Видит Бог, я отчаянно пыталась не плакать, держа все в себе. Но больше не получается. Руками впившись в подушку, я утыкаюсь в нее лицом, чтобы заглушить рыдания. Чувствую, как постель прогибается под весом Глории. Она мгновенно накрывает мои плечи своими теплыми ладонями. Я не слышу, что именно говорит соседка, но ее шепот влияет хорошо. Понемногу я успокаиваюсь и, словно возрождаюсь. Все равно другого пути мне никто не предоставил. Я не могу изменить сложившегося, поэтому и расстраиваться бесполезно.
Да, да, да! Как легко рассуждать. А выполнить? Кто сможет без усилий принять то, что вскоре его жизнь навсегда переменится? Нет такого человека в мире. И, как бы я себя ни утешала в последние десять дней, мне все равно очень и очень плохо.

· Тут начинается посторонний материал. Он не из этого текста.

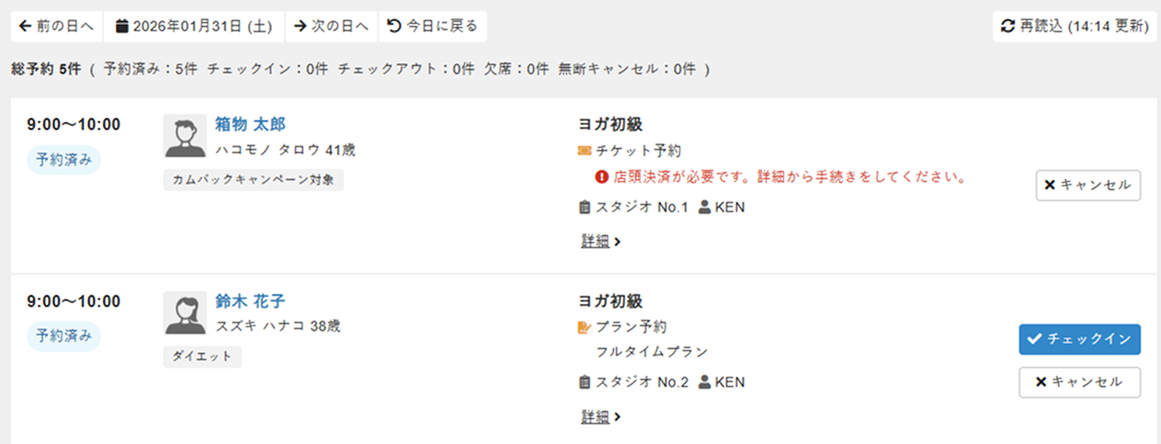Go to previous day with 前の日へ
The width and height of the screenshot is (1161, 444).
click(x=56, y=26)
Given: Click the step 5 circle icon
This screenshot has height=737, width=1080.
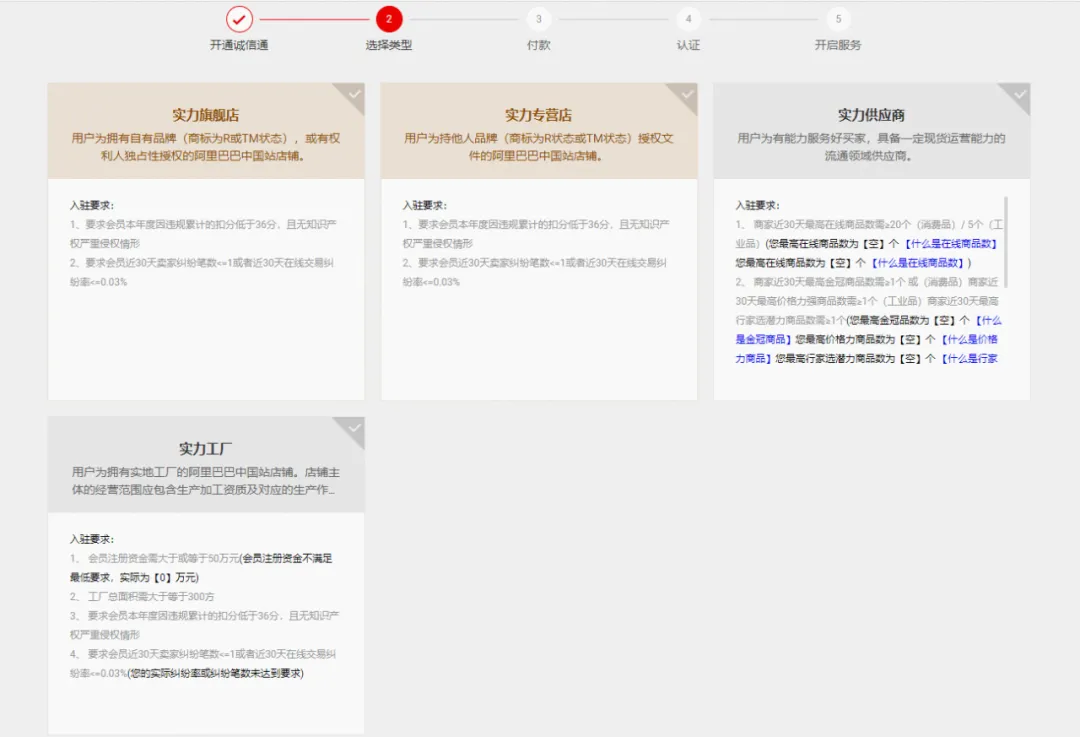Looking at the screenshot, I should coord(838,19).
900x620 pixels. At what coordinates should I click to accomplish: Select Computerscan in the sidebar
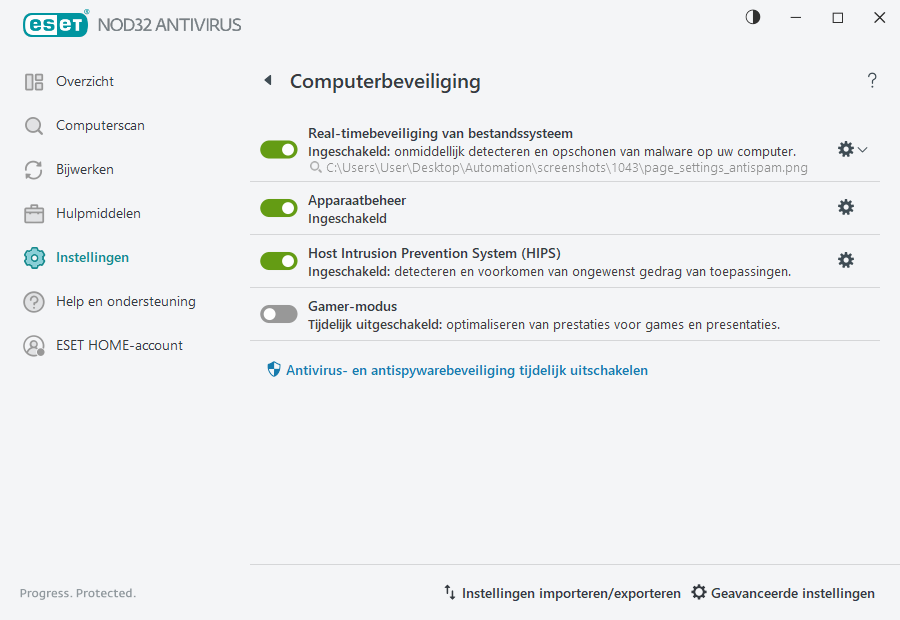100,125
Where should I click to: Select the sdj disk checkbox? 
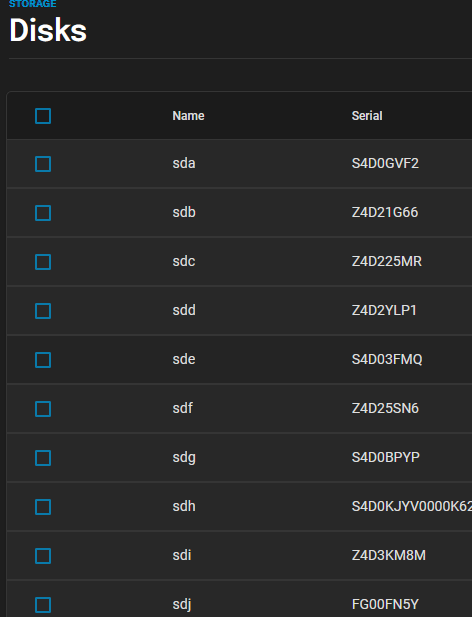[x=43, y=605]
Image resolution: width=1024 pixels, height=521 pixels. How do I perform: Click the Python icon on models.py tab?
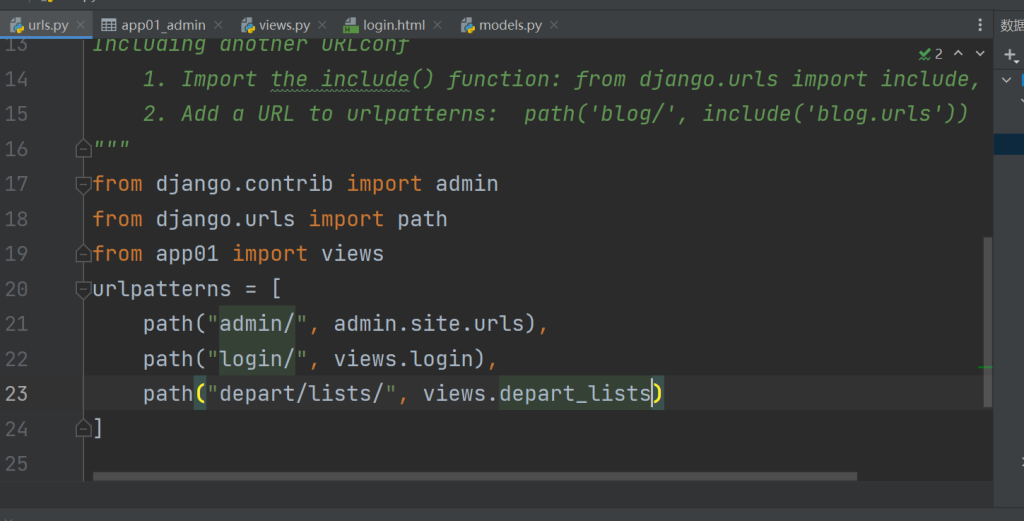[x=467, y=25]
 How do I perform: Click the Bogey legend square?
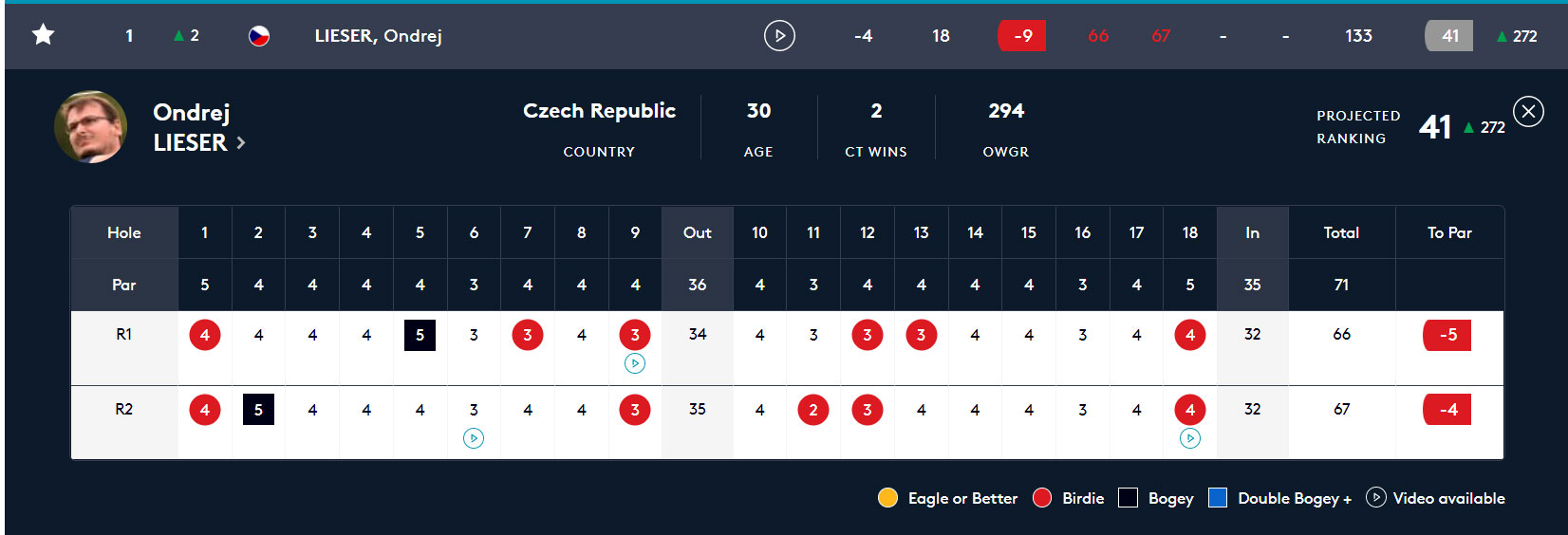click(1128, 498)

Глория помогает встать с кровати и отправляет меня в душ. Она помогает одеться, причесаться, украшает мою внешность легким макияжем. Я согласна с ней, что это необходимо: такой мертвенно бледной меня давно никто не видел. Румяна придают несколько свежий вид, а тушь кое-как маскирует покраснения глаз. Кажется, сейчас я более-менее похожа на ту Каталин, которой была меньше двух недель назад.
Я была самой счастливой.
Никогда бы не подумала, что Глория может стать помощницей в выборе одежды, и сама будет настаивать на применении косметики. Но, так или иначе, она провожает меня до центральной двери общежития. Заключив в медвежьи объятия, соседка делиться тревогой, что мы больше не увидимся.
— Все мои вещи собраны, но чемоданы остались в нашей комнате, — невесело улыбаюсь ей я, потрепав по плечу, когда мы отстраняемся друг от друга. — Рейс только в полночь, так что ещё успеем попрощаться.
Она кивает головой, почему-то смотря в пол. Надеюсь, Глория не сентиментальна, подобно мне, ведь я не выдержу ее эмоций. Однако она храбрится, как солдат. И я ей безмерно благодарна.
— Ты не передумала?
Я быстро-быстро моргаю, прогоняя печаль. Тяжело вздохнув, заверяю то ли Глорию, то ли саму себя:
— Нет. Может быть, и в последний раз, но я должна увидеть его.
— Ты же не думаешь, что виновата?
Она высоко поднимает брови, дожидаясь от меня ответа.
— Из-за моего папы Маркус в больнице…
— Его скоро выпишут, — брюзжит Глория, — я смотрела новости. С ним все в порядке!
Да, я это знаю, но, что бы ни происходило между нами, это не значит, что я перестала о нем волноваться. Или заблокировала свою любовь к нему. Как будто это возможно…
— Спасибо Маркусу только за то, — тихушке Глории не характерно высказываться рьяно и пламенно, но именно так она и поступает, — что он, придя в сознание, не разрешил очернить имя твоей семьи. Твой отец все сделал правильно, Каталин!
Марк в самом деле приказал своим адвокатом не называть ни в коем случае имя того, кто его избил. Я была в обмороке, когда это произошло, и до сих пор не могу простить папу. Информатором благородно стал Алистер, я его об этом даже не просила. Он также сам предложил подвезти меня к Ферраро, хотя изначально был против этой идеи.